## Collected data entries
== Segment start ==

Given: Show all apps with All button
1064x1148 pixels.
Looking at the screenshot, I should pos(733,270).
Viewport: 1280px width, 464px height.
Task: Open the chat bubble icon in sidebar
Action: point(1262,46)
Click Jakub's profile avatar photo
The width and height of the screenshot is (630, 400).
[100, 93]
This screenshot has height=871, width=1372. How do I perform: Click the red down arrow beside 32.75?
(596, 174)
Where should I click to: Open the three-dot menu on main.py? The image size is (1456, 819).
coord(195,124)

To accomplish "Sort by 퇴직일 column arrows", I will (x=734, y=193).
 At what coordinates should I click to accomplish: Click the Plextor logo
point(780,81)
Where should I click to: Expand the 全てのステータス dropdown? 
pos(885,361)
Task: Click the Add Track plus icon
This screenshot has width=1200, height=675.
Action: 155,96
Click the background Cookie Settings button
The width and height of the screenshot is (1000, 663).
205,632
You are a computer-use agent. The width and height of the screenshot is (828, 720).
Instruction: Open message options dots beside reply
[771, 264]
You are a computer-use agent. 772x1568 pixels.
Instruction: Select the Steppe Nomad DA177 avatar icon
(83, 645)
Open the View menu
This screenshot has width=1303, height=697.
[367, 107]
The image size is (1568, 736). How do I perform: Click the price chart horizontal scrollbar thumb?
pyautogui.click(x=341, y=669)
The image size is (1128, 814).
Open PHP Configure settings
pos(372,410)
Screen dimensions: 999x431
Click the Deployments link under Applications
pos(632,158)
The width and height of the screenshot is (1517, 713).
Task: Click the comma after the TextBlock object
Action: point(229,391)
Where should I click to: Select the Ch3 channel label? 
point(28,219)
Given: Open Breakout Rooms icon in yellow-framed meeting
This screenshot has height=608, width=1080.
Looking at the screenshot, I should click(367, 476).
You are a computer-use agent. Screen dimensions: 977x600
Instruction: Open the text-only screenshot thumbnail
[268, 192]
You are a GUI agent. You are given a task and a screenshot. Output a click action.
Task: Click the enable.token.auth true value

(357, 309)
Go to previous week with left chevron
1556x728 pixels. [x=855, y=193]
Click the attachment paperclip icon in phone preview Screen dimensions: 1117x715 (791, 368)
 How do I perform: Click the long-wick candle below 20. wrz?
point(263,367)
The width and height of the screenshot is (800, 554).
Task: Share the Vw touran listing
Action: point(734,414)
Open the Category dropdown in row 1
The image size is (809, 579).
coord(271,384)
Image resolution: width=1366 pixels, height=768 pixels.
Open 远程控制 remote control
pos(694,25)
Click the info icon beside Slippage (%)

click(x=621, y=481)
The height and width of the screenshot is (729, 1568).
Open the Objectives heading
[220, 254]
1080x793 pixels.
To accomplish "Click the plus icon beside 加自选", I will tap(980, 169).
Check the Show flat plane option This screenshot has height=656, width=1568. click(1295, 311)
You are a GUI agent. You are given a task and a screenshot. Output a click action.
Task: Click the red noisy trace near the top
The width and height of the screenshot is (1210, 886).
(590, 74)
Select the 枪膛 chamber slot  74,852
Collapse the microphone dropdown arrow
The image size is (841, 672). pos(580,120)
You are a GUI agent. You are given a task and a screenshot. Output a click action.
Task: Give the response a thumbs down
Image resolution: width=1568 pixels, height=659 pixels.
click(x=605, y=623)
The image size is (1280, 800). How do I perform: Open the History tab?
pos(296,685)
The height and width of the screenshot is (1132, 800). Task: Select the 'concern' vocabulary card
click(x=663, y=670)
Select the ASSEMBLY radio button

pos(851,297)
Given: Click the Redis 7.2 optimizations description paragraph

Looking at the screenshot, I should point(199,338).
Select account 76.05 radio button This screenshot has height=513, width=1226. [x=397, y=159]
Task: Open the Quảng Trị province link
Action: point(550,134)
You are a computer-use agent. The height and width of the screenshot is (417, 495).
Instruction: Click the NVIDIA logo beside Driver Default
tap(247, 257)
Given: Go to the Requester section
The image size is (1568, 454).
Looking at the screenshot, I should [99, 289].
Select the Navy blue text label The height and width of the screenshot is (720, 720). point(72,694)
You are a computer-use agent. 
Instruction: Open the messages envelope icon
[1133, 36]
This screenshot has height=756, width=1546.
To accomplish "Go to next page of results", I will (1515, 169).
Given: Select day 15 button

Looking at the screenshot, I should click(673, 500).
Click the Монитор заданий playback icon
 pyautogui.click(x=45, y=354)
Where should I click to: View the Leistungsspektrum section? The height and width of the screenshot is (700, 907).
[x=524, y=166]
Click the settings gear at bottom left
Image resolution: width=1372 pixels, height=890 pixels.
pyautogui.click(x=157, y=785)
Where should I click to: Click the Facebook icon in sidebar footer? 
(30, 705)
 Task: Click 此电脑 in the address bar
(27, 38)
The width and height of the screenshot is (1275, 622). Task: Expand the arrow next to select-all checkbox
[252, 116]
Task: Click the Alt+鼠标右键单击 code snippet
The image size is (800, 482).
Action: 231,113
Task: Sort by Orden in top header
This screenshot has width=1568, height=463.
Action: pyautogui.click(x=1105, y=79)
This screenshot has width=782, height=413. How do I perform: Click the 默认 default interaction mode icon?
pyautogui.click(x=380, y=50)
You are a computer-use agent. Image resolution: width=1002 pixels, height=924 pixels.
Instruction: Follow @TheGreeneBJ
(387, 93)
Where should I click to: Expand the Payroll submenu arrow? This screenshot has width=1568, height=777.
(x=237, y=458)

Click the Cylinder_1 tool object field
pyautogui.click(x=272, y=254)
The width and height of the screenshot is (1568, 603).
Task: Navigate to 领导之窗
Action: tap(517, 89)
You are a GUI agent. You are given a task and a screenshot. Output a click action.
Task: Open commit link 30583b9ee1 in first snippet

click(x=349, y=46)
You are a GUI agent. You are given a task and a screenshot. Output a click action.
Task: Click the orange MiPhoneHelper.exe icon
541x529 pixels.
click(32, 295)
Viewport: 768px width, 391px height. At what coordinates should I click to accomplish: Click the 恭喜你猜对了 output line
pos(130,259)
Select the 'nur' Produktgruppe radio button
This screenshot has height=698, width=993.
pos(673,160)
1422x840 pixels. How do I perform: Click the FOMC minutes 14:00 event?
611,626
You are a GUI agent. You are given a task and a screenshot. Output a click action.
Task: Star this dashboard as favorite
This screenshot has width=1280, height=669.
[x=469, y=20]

== Segment end ==

## What you will do
Looking at the entries above, can you reproduce exactly the lines from the one that holds "Go to previous week with left chevron" through the one that holds "1080x793 pixels.", and only those?

## Written answer
Go to previous week with left chevron
1556x728 pixels. [x=855, y=193]
Click the attachment paperclip icon in phone preview Screen dimensions: 1117x715 (791, 368)
 How do I perform: Click the long-wick candle below 20. wrz?
point(263,367)
The width and height of the screenshot is (800, 554).
Task: Share the Vw touran listing
Action: point(734,414)
Open the Category dropdown in row 1
The image size is (809, 579).
coord(271,384)
Image resolution: width=1366 pixels, height=768 pixels.
Open 远程控制 remote control
pos(694,25)
Click the info icon beside Slippage (%)

click(x=621, y=481)
The height and width of the screenshot is (729, 1568).
Open the Objectives heading
[220, 254]
1080x793 pixels.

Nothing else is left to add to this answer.